*** Extract to read ***

We have past data to compare to from 2014. Its called ebola_survey and is our best guess as how New Yorkers felt about mandatory quarantine pre pandemic. This will be our assumed \(p\).

# A tibble: 2 × 2
  quarantine     n
  <fct>      <int>
1 against      188
2 favor        854

\(p= 854/1042 \approx 0.82\) This is a reasonable estimate for p because we have not other data to the contrary.

Let’s now assume we did a follow up:

We ask 1000 people if they favor a mandatory 14 day quarantine for individuals that have been in contact with Ebola.

Here are the results.

# A tibble: 1 × 2
  against favor
    <dbl> <dbl>
1     486   514

And so \(\hat{p} = 514/1000 = 0.514\) Which seems very different from \(p=0.82\)

p vs \(\hat{p}\)

\(\hat{p}\) - the sample statistic. It is a proportion in this case.
- This is how the current sample of New Yorkers feel about a mandatory quarantine.
p - The assumed population parameter, also a proportion.
- We assume this is how all New Yorkers feel about a mandatory quarantine.

The question.

If the sentiment from 2014 New Yorkers is unchanged today, what is the probability we would have gotten \(\hat{p} = 0.514\) based on the 2014 sample?

*** End of Extract to read ***
*** Given data ***

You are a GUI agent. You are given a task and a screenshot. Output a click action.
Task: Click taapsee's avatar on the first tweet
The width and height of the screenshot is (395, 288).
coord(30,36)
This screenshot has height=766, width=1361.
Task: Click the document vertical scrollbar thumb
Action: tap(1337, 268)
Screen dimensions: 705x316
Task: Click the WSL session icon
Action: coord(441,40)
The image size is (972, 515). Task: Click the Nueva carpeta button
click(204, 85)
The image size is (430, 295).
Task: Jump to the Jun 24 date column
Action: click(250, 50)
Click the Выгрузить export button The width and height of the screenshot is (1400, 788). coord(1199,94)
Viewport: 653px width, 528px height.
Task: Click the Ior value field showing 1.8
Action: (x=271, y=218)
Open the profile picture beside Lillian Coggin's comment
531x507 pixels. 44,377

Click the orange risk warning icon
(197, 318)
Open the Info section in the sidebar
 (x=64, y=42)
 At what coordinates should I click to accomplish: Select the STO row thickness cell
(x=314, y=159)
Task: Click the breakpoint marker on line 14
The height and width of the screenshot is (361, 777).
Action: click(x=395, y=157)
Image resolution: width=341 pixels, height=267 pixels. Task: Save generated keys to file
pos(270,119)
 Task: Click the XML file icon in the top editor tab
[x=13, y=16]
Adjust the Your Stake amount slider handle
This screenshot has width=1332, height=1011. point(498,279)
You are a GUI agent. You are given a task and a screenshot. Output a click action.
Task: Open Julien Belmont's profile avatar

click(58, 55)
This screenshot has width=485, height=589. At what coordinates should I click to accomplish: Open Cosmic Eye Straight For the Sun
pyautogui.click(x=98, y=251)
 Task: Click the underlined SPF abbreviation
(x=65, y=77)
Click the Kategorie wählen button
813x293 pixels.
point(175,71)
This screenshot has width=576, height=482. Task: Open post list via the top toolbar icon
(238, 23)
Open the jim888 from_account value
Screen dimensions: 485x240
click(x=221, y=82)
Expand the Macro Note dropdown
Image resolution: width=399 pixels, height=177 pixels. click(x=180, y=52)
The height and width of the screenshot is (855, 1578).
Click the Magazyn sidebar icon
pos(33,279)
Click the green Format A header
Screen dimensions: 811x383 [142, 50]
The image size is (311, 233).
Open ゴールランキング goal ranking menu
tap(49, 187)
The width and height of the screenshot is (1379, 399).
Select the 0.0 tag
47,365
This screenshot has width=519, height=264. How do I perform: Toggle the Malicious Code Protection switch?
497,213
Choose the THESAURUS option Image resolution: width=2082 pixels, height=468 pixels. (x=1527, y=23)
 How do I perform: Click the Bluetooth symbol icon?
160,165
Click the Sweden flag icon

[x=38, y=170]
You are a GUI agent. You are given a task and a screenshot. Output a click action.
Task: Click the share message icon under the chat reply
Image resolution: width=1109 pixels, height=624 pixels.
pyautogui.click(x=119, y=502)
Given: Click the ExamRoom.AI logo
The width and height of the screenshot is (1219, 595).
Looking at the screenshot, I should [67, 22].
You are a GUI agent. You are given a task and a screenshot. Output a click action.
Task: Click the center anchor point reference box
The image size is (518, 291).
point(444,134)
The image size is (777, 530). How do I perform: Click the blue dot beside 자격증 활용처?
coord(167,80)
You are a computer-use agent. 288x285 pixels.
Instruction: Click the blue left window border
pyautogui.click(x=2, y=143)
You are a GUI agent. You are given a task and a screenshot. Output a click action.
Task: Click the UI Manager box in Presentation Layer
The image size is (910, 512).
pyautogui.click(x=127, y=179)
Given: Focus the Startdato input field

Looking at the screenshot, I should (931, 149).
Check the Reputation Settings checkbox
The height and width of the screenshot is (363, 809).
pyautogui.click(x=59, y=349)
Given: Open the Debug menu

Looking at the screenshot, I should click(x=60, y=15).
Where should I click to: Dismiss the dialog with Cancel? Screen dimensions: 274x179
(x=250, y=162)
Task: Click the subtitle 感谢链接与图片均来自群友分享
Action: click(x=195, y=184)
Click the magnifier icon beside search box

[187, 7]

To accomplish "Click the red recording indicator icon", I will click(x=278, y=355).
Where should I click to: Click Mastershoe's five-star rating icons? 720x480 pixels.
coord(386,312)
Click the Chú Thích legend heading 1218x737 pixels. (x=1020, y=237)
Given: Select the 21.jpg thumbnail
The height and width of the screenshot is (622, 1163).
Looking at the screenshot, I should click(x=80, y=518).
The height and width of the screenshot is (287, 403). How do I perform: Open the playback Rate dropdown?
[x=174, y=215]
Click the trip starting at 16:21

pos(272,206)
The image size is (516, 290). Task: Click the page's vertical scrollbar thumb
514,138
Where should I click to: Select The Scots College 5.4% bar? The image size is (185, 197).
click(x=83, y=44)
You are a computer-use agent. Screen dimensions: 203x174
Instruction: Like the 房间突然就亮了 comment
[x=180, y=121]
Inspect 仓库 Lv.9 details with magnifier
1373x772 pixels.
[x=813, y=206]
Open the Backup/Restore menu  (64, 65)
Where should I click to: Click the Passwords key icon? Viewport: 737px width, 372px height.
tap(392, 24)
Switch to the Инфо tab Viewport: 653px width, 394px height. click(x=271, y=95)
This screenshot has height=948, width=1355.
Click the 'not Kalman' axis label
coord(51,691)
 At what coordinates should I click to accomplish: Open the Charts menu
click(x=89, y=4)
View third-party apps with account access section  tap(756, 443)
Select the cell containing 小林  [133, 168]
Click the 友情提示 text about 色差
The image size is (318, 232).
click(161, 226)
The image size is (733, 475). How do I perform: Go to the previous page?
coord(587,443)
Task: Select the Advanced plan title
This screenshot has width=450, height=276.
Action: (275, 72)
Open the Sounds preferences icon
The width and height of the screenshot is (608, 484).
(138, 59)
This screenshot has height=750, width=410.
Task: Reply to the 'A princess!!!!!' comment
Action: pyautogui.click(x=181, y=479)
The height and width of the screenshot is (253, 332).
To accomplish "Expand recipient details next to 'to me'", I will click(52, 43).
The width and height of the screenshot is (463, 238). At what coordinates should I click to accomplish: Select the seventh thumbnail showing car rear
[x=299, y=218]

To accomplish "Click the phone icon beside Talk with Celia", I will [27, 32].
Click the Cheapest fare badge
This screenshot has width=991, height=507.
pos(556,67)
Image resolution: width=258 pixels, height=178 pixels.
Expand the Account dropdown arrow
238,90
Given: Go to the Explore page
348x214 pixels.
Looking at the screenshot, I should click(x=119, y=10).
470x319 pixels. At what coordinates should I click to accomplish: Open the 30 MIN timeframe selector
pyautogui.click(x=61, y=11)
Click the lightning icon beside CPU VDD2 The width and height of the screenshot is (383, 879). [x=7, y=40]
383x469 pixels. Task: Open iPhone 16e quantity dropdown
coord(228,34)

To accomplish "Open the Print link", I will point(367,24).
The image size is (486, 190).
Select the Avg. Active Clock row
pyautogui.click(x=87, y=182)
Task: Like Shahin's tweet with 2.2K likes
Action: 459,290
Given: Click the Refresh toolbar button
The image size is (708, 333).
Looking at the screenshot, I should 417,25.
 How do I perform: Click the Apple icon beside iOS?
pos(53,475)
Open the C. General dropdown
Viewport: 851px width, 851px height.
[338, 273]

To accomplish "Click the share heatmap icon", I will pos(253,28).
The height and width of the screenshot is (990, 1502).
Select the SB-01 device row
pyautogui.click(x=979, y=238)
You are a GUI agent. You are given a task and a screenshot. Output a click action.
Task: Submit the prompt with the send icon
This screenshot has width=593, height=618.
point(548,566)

*** End of Given data ***

- _Problem statement_: Continue the lesson on comparing the 2014 quarantine survey proportion with the new sample proportion, starting after its final question.

- _Solved problem_:
Is it likely or unlikely
- Likely will be anything more than \(\alpha = 0.05\)
- If less than 0.05, we reject \(H_0\)

Notation

Hypothesis testing with Proportions

\[ H_0: p = 0.82 \\ H_A: p \ne 0.82 \]

Null and Alternative hypotheses.

We assume the null hypothesis is true and build a theoretical sampling distribution from that.

The Central Limit Theorem

This is what allows us to build the sampling distribution.

If we look at a proportion and the scenario satisfies certain conditions, then the distribution of sample proportions will appear to follow a bell-shaped curve called the normal distribution.

This is the point of the recent R Assignment. If we could sample repeatedly from a population, the shape from the statistics in those samples would be normal.

Condition on \(H_0\)

Proportions:

Success Failure condition
- 10 successes or \(n(p_0) > 10\)
- 10 failures or \(n(1-p_0) > 10\)
Large Independent Samples (n>30)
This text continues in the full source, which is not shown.